En México los ídolos nunca se mueren. Por ahí anda ya la especie de que Chabelo, harto de que lo usaran como escala para medir la longevidad de los otros ídolos, fingió su muerte para dejar de ejercer ese penoso oficio. Pero antes que Chabelo decidiera fingir su muerte; Juan Gabriel hizo lo propio para que los del SAT lo dejaran en paz, asegura mi vecina con una certeza que ya quisiera un candidato en campaña. Incluso asegura que su hija y su nieta lo han visto almorzando en una fonda del barrio en el que viven.
En este piso resbaloso, los árbitros toman partido en cuanto se quitan el uniforme y se ponen a chambear para uno de los equipos cuya gesta hacía unos minutos vigilaban y sancionaban. Ese árbitro atrabiliario y sus jueces de línea imparten lecciones de ética política a la menor provocación, con la misma naturalidad con que respiran; pero, como ya dijimos, ahora trabajan para uno de los contendientes, ¿y cómo le explican a su corazón?

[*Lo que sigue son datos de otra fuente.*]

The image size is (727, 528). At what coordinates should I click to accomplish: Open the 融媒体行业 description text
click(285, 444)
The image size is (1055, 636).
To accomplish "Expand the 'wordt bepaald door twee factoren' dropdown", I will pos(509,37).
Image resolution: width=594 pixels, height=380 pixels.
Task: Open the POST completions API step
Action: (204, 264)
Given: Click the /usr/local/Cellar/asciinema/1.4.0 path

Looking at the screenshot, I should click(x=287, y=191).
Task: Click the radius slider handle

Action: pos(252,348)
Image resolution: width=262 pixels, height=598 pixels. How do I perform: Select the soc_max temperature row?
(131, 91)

Esta sí que es una realidad líquida, no jaladas, el país de los avionazos (y helicopterazos) y de los suicidios oportunos. En el que el gobierno convierte en chatarra cualquier maquinaria tan sólo con mirarla; o la santifica y salva a la nación cuando la toca. A mí no me late ninguno de los dos extremos.
En este contexto, es común que ciertos resultados futbolísticos bastante convenientes nos causen desconfianza. Ante este recelo natural que nos es inoculado casi al nacer es normal que miremos las noticias con el filtro del recelo. Si este el único país mundo en el que el Estado despacha un informe periódico en el que se señalan las supuestas mentiras de los medios de comunicación. Este informe en más de una ocasión se ha extralimitado, quizá las inteligencias detrás del mismo crean a pie juntillas aquello de que el fuego con fuego debe combatirse.
En esta orgía de mentiras, verdades a medias o distorsionadas, a nosotros los ciudadanos nos corresponde sólo estar alertas. No caigamos en sus sucios juegos de semántica barata. Ni nos afiliemos en las filas de la descalificación gratuita e instantánea; y mucho menos en la beatificación a ultranza del líder carismático. Ambos extremos son peligrosos. En el paraíso del maniqueísmo no podemos darnos el lujo de creer a pie juntillas a aquellos que quieren obligarnos a mirar el mundo por el mismo ojo de cerradura por el que ellos miran.
Esta incredulidad natural que poseemos los mexicanos puede ser sana en un momento dado; sin embargo, es preciso entender que la realidad es mucho más compleja y en los matices es precisamente donde se encuentra la riqueza de este mundo y, por ende, del país en que vivimos.